Injection molding is the most popular process enabling us to produce a variety of packaging and closures. It involves introducing the heated and melted plastic into the mold cavity by applying high pressure, and then cooling it. As a result, the mass hardens and obtains the appropriate shape. This technique ensures very precise and dimensionally accurate production of parts of any shape. This technology is recommended for high-volume production.


The advantages of injection molding are:

  • Production speed – cycle times for parts produced by injection technology are relatively short, which translates into high production efficiency.
  • All excess raw material can be ground and reused.
  • Achieving any shape and size for a molded package or closure.
  • During one cycle, it is possible to manufacture multiple elements simultaneously.

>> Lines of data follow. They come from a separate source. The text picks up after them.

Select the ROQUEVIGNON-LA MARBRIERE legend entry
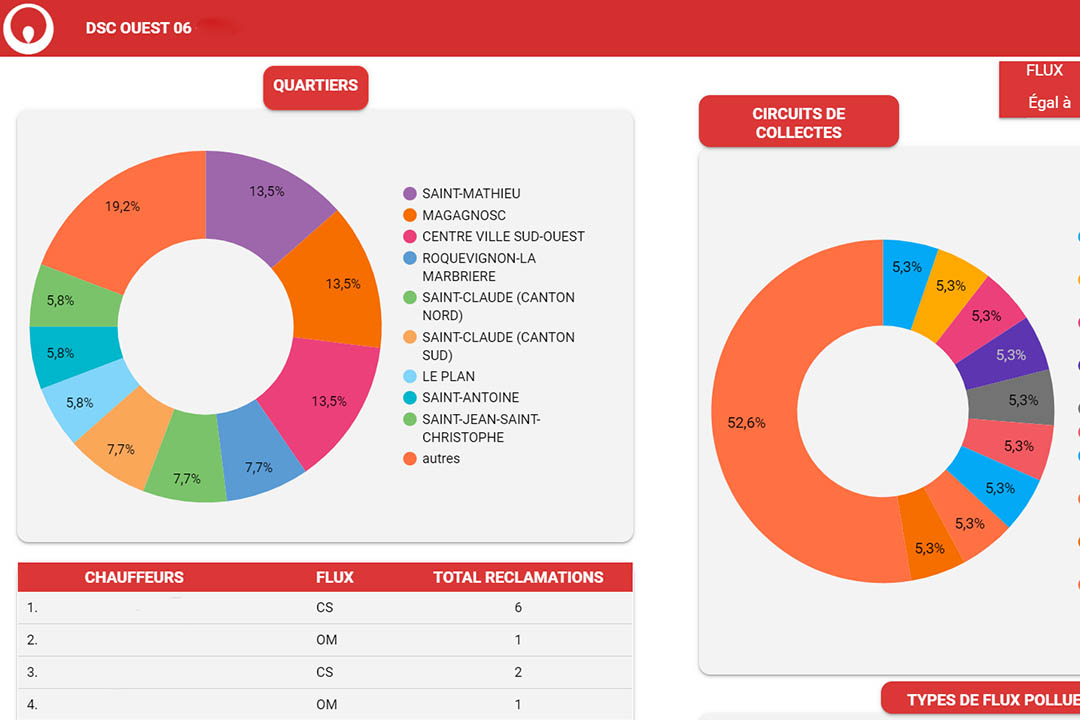The image size is (1080, 720). click(478, 267)
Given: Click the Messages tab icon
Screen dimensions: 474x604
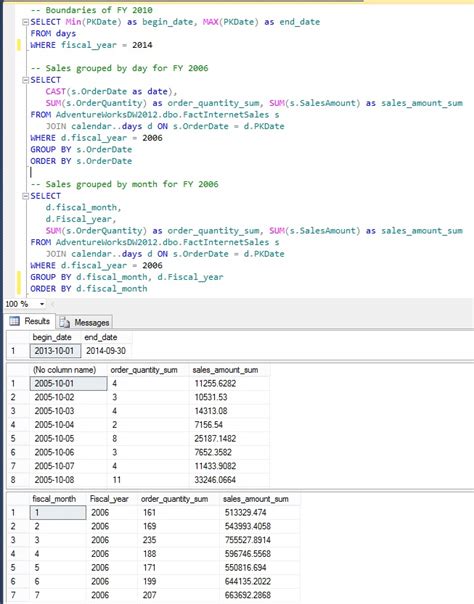Looking at the screenshot, I should coord(65,322).
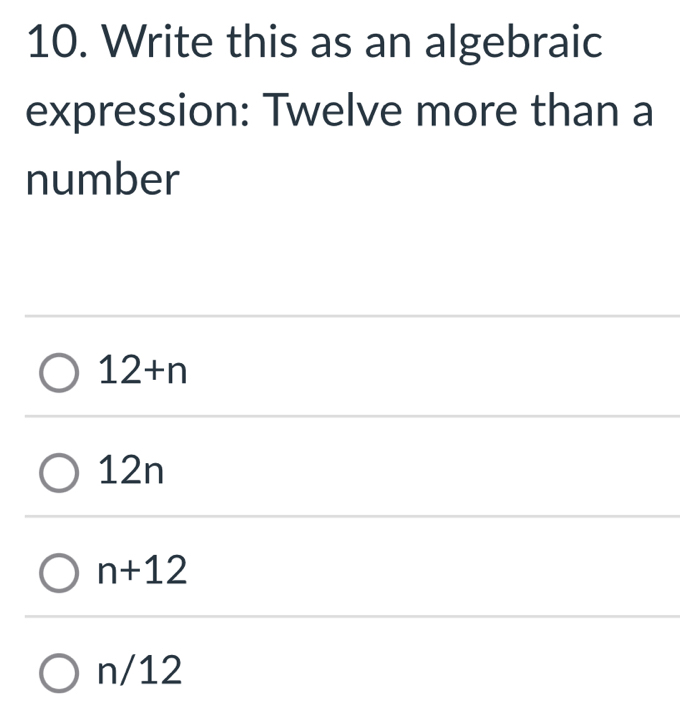Click the "n/12" answer label text
This screenshot has width=680, height=718.
pyautogui.click(x=140, y=670)

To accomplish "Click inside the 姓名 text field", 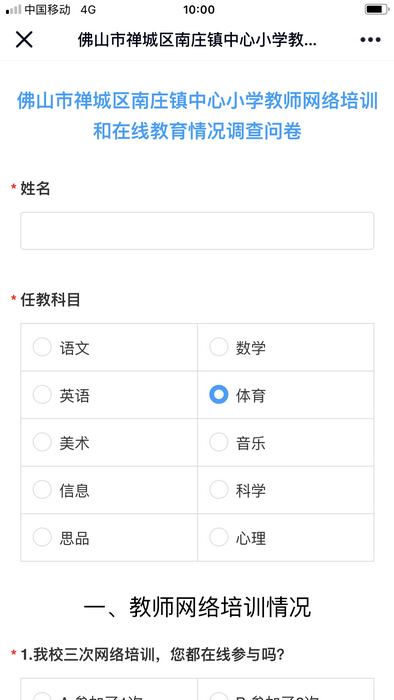I will pyautogui.click(x=197, y=231).
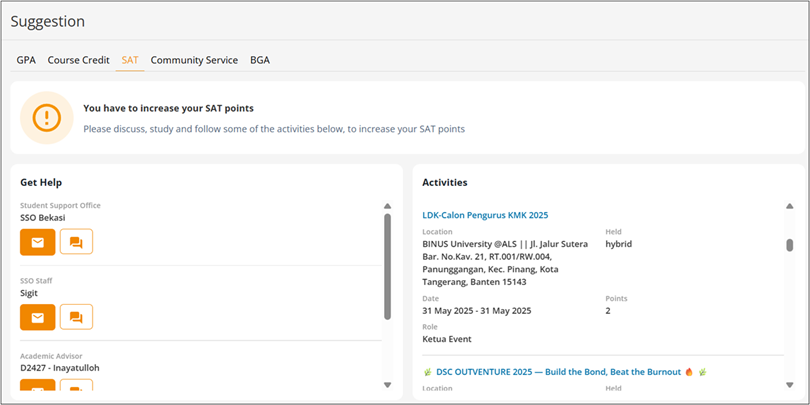Hit scroll down arrow in Activities panel
Screen dimensions: 810x405
click(x=789, y=385)
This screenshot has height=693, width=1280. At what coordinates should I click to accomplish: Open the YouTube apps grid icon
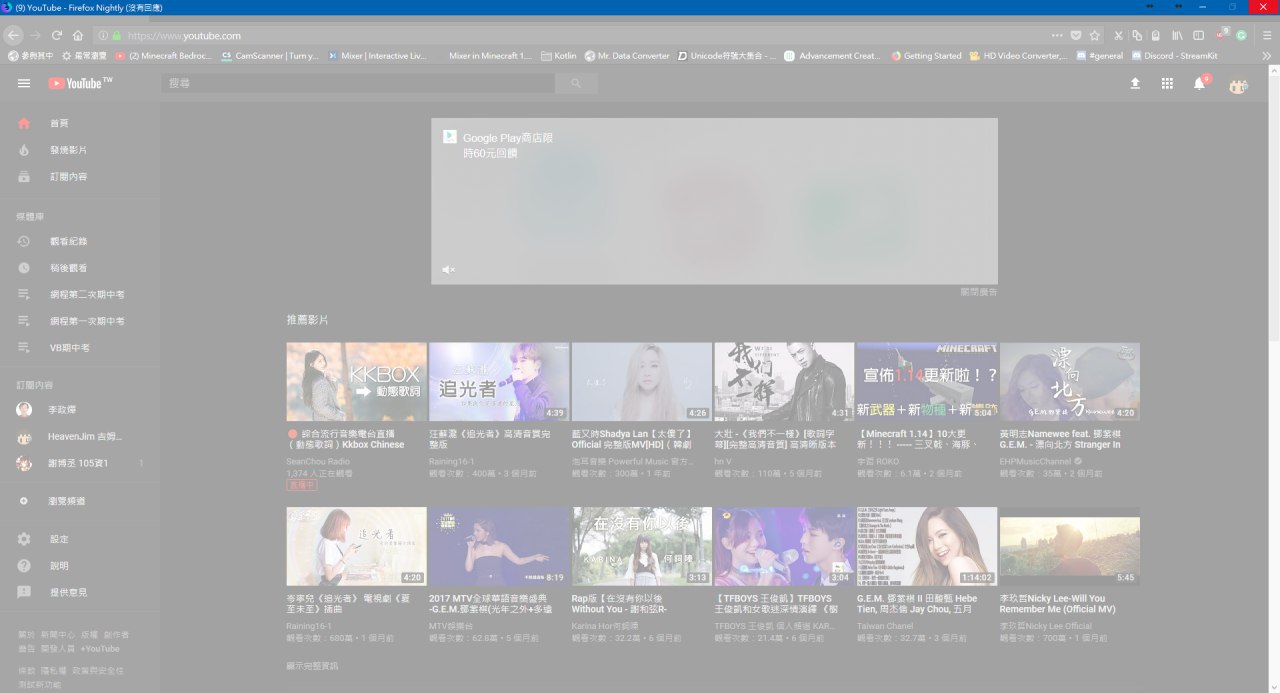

Thanks to this technology, we are able to economically produce high-volume batches of products by increasing the number of cavities in the injection mold.

Bi-component injection

Bi-component injection, or two-component injection, allows you to combine in one injection process:

  • the same type of material in two different colors,
  • two different types of raw material, e.g. PP and TPE,

which enables the production of closures, caps and other injection elements in two different colors or with different combinations of raw materials.

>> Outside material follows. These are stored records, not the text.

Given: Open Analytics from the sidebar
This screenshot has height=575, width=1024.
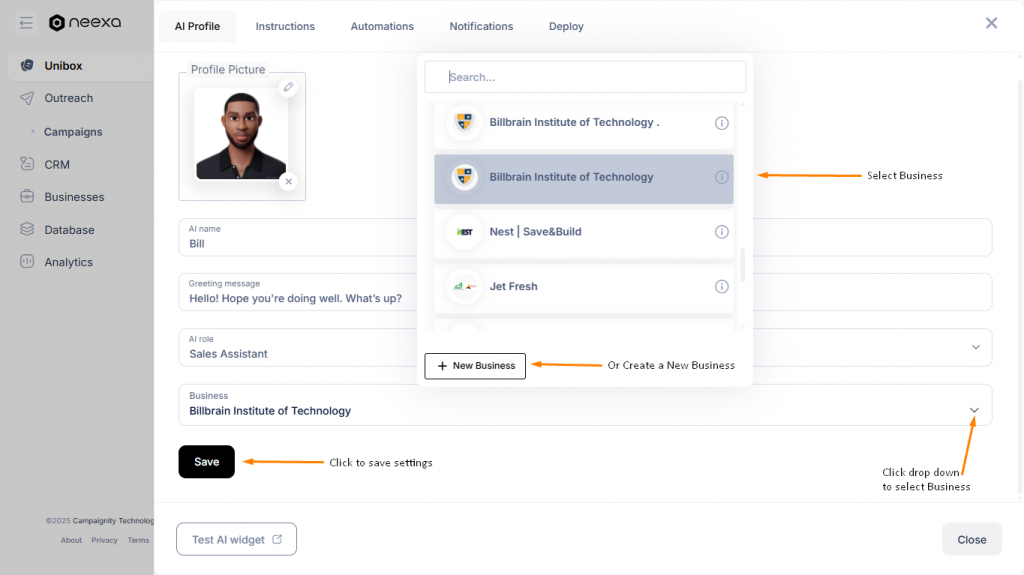Looking at the screenshot, I should click(68, 262).
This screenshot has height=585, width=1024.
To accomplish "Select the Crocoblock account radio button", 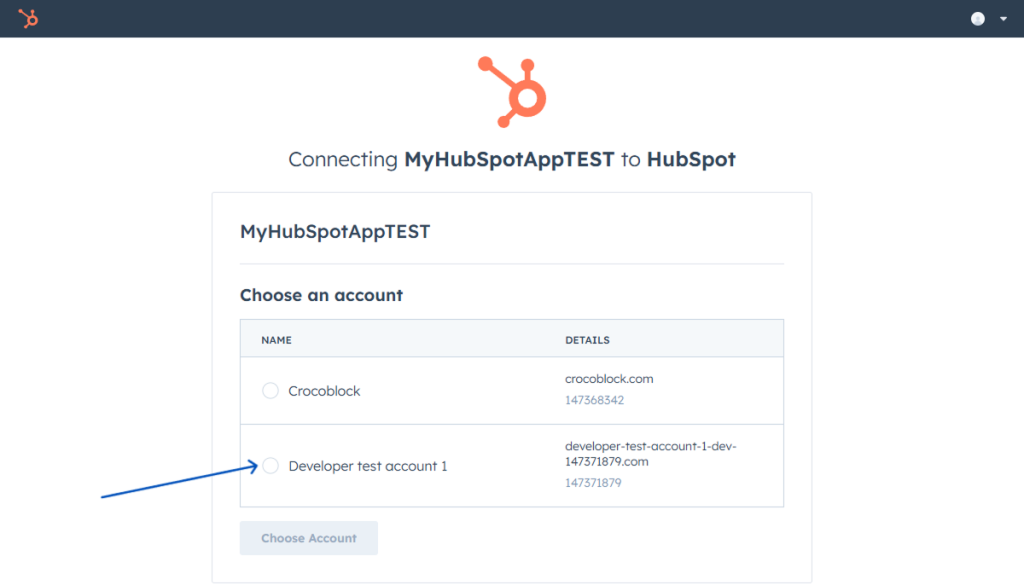I will (270, 390).
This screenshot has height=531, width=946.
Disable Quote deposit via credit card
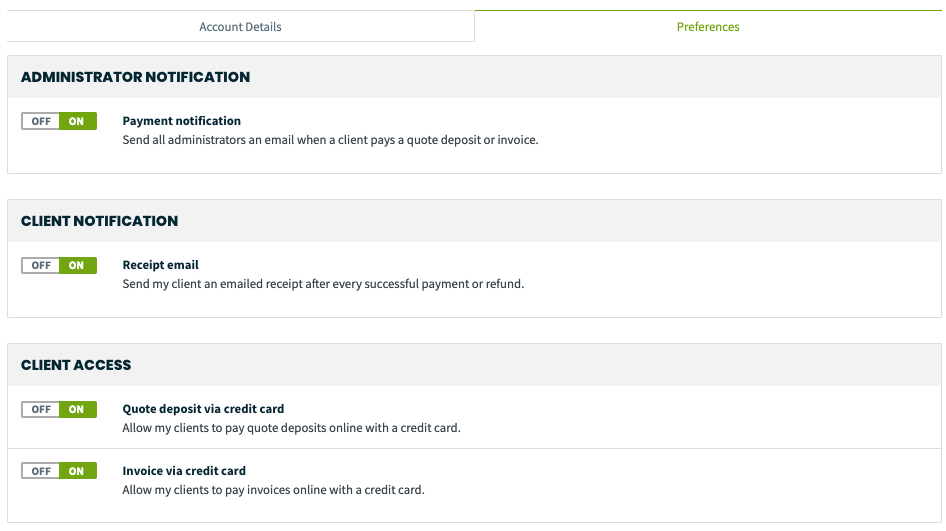(40, 410)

This technology allows for the combination of raw materials with different properties or materials of different colors in one form – in one production process. Thanks to this, we obtain greater functionality of products and the ability to freely design different versions of the same element.

PET Production

Injection Stretch Blow Molding (ISBM)

Injection Stretch Blow Molding (ISBM) technology is most commonly used in the production of lightweight and thin bottles or containers. A few examples of these are:

  • transparent and colored bottles for beverages,
  • packaging for cosmetic products, e.g., shower gels and shampoos,
  • bottles intended for cleaning agents, e.g., universal cleaning fluids or glass / window cleaning liquids.

This process combines two well-known formulas – injection and blow molding. The most commonly used materials are PET and R-PET.


In the first step, the package is injection molded as a preform. This enables the neck / thread of the bottle to be carefully finished so that it is rigid, and the cap or other closure can fit it perfectly.
During the second step, that is blow molding, the shape of the package is formed. You can complete this process in one step. It involves injection molding into preforms that define the shape of the neck.
Then the preforms are heated to a temperature that allows them to be blown properly. As a result of blowing the preform, we obtain a finished bottle or container.
In single-step molding, both processes are performed on one machine.